Cloud Run is GCP’s container-based serverless platform. You provide a container image (any language, any framework, as long as it listens on an HTTP port), and Cloud Run handles deployment, scaling, TLS termination, and infrastructure. It is the most flexible of the three serverless options because it places no constraints on language, runtime version, or dependencies — if it runs in a container, it runs on Cloud Run.

Core Concepts

Requests and concurrency: Cloud Run is fundamentally HTTP-request-driven. Instances receive requests and the platform scales the number of instances based on concurrent requests. The default concurrency is 80 requests per instance; the maximum is 1,000. Higher concurrency means fewer instances and lower cost, but requires the application to be thread-safe and handle concurrent requests correctly.

Minimum and maximum instances:

--min-instances=0 (default) — scale to zero when idle; no cost between requests; cold starts possible
--min-instances=N — keep N instances always warm; eliminates cold starts; you pay for idle instance time
--max-instances=N — cap the number of instances; prevents runaway scaling and cost

Request timeout: HTTP requests can run for up to 3,600 seconds (1 hour). This is far longer than typical HTTP responses, accommodating long-running stream processing or data export operations.

Cloud Run vs Cloud Functions Decision

Criterion	Use Cloud Functions	Use Cloud Run
Code structure	Single function	Full application or multiple endpoints
Container control	Not needed	Required (custom base image, dependencies)
Language	Supported runtimes only	Any language
Concurrency handling	Simple (per-invocation)	Required (multiple concurrent requests)
Long timeouts (> 9 min)	Gen 2 only	Yes
Simplest deployment	Yes	Slightly more setup (Dockerfile needed)
Traffic splitting	Gen 2 only	Yes (revisions)

The simplest heuristic: if your workload is a single function triggered by an event and fits a supported runtime, Cloud Functions (Gen 2) is the easier path. For anything requiring a custom container image, a full web framework, or more complex routing, Cloud Run is more appropriate.

Revisions and Traffic Splitting

Every Cloud Run deployment creates a new revision — an immutable snapshot of the container image and configuration. Traffic can be split between revisions, enabling canary deployments and rollbacks:

# Deploy a new revision sending only 10% of traffic
gcloud run deploy my-service \
  --image=gcr.io/my-project/my-app:v2 \
  --no-traffic

# Split traffic: 90% to previous revision, 10% to new
gcloud run services update-traffic my-service \
  --to-revisions=my-service-00001-abc=90,my-service-00002-def=10

# Roll back instantly by routing all traffic to a specific revision
gcloud run services update-traffic my-service \
  --to-revisions=my-service-00001-abc=100

Cloud Run Jobs

Cloud Run Jobs run containers to completion rather than serving HTTP requests. A Job defines a container task, and it runs the task a specified number of times (with parallelism). Jobs are ideal for:

Batch data processing
Database migrations
Scheduled report generation
One-off administrative tasks

# Create and execute a Cloud Run Job
gcloud run jobs create my-job \
  --image=gcr.io/my-project/batch-processor:latest \
  --tasks=10 \
  --parallelism=5 \
  --region=us-central1

gcloud run jobs execute my-job --region=us-central1

Job execution timeout is up to 24 hours. Individual tasks can run for up to 24 hours. Failed tasks are automatically retried (configurable).

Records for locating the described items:
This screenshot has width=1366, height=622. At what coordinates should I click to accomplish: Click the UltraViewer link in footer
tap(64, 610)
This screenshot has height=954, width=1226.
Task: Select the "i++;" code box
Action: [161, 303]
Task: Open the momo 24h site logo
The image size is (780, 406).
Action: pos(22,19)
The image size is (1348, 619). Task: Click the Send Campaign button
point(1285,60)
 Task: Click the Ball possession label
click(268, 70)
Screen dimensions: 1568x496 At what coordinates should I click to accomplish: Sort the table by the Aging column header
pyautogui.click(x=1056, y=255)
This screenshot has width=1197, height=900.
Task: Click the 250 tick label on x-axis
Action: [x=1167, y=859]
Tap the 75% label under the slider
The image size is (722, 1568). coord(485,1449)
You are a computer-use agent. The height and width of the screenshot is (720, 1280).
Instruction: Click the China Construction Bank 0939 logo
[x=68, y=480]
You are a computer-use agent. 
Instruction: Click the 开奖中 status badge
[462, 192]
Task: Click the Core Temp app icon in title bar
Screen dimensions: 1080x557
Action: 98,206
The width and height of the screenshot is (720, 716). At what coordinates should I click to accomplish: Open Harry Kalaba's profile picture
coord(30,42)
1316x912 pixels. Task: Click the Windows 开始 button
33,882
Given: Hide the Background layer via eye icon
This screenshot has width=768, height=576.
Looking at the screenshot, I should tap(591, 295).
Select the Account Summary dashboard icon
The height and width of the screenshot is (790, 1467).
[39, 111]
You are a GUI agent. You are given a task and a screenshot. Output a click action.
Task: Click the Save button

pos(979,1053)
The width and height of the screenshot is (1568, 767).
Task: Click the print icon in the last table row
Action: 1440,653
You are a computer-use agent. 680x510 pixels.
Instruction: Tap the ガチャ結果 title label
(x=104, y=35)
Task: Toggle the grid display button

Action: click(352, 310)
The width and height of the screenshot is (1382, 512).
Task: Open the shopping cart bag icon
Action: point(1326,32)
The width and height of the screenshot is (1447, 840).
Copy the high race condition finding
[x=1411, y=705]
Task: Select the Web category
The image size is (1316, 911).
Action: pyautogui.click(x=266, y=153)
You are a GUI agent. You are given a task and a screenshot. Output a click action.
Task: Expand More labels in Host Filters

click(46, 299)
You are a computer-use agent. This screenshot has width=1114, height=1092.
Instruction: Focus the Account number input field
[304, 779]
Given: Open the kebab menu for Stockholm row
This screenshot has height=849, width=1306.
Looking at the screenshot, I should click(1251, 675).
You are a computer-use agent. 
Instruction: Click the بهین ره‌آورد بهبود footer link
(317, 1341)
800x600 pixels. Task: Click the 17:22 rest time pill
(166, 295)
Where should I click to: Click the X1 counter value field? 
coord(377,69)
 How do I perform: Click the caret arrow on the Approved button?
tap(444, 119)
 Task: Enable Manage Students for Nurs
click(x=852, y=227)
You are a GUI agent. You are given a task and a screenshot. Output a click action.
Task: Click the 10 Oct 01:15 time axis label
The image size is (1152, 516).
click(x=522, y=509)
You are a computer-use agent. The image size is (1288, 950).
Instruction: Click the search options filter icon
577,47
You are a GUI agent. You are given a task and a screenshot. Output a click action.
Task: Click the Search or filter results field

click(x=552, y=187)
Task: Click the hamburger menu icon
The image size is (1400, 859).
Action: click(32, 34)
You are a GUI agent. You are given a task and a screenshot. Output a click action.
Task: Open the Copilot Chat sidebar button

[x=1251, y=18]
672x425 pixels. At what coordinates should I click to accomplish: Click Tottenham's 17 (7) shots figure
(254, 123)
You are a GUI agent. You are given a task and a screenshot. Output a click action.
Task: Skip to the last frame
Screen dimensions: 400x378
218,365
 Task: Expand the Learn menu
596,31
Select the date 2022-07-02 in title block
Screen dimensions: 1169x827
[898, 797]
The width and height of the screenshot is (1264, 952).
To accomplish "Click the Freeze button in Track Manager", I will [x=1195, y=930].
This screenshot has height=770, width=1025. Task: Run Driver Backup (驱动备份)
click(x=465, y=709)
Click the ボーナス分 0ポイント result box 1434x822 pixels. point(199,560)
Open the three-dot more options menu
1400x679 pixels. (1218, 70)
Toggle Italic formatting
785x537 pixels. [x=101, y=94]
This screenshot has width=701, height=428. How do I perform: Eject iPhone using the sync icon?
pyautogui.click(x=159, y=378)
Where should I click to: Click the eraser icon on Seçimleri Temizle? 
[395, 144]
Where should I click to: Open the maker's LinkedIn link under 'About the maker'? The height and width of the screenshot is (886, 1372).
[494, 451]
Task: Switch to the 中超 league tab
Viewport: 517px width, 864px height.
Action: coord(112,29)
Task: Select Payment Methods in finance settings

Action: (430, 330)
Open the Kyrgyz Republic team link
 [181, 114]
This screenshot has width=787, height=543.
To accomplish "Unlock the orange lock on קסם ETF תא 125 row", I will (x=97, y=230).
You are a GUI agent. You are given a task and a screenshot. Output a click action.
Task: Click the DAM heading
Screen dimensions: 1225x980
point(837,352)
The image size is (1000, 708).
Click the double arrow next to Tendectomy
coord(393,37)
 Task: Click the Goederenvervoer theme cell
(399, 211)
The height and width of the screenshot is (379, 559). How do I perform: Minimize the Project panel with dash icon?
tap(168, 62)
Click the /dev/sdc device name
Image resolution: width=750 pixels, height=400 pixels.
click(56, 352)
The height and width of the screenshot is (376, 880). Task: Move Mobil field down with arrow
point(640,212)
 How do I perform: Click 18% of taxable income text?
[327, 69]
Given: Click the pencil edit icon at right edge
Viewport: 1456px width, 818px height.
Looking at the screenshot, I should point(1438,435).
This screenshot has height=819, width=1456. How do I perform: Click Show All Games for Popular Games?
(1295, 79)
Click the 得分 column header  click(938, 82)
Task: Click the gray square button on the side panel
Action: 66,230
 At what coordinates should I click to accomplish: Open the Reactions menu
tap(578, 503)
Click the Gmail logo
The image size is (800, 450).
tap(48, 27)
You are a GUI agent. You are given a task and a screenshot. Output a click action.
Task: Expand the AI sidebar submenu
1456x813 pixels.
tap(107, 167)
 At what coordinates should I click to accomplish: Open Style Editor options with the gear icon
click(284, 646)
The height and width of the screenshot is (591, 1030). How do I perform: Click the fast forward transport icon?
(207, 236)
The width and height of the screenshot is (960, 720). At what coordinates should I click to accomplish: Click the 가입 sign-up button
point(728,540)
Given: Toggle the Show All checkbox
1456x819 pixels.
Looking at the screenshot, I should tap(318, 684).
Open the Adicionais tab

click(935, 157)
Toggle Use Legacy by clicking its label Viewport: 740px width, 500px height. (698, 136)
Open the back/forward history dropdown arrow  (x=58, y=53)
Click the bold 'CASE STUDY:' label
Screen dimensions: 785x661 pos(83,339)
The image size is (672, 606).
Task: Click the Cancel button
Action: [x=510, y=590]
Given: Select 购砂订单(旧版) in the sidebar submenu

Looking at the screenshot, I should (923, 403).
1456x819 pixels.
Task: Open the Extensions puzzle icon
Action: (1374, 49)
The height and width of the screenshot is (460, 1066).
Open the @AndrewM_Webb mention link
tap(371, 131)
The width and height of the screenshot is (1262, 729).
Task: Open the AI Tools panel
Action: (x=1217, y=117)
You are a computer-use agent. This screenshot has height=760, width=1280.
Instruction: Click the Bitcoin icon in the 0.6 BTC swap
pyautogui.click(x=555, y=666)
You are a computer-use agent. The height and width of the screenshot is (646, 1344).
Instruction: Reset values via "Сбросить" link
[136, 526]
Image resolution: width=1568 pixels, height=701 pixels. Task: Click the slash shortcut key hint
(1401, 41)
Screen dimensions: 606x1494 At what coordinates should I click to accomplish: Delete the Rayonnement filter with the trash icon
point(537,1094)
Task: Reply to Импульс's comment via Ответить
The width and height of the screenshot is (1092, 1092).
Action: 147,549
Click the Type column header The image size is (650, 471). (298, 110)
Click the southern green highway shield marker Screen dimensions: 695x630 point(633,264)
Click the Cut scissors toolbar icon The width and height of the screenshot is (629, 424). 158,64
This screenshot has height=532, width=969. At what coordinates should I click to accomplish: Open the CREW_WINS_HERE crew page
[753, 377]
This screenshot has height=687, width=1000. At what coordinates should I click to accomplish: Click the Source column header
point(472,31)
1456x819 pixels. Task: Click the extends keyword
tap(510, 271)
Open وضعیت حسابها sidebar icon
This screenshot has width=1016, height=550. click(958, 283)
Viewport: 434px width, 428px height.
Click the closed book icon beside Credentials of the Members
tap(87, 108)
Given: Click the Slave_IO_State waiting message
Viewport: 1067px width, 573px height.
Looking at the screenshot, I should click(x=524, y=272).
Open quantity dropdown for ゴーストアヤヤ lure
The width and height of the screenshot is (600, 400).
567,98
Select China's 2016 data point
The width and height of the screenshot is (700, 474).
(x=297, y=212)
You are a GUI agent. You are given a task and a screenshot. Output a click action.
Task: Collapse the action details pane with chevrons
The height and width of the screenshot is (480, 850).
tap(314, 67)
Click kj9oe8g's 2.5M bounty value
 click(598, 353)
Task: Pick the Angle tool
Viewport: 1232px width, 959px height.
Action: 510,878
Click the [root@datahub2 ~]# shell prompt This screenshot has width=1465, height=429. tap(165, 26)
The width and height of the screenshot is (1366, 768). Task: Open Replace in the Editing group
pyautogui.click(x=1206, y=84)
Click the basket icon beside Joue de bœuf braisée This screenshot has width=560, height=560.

[Task list]
1: Answer these questions using the Cloud Run excerpt:
(a) What is the default concurrency per instance?
(b) How long can an HTTP request run at most?
(c) What is the maximum job execution timeout?
2: Write out the passage of the Cloud Run excerpt between "--min-instances=0 (default) —" and "(multiple concurrent requests)", inclusive.
Rely only on the Cloud Run excerpt for your answers.

[Solutions for each task]
1:
(a) 80 requests per instance
(b) Up to 3,600 seconds (1 hour)
(c) Up to 24 hours

2:
--min-instances=0 (default) — scale to zero when idle; no cost between requests; cold starts possible
--min-instances=N — keep N instances always warm; eliminates cold starts; you pay for idle instance time
--max-instances=N — cap the number of instances; prevents runaway scaling and cost

Request timeout: HTTP requests can run for up to 3,600 seconds (1 hour). This is far longer than typical HTTP responses, accommodating long-running stream processing or data export operations.

Cloud Run vs Cloud Functions Decision

Criterion	Use Cloud Functions	Use Cloud Run
Code structure	Single function	Full application or multiple endpoints
Container control	Not needed	Required (custom base image, dependencies)
Language	Supported runtimes only	Any language
Concurrency handling	Simple (per-invocation)	Required (multiple concurrent requests)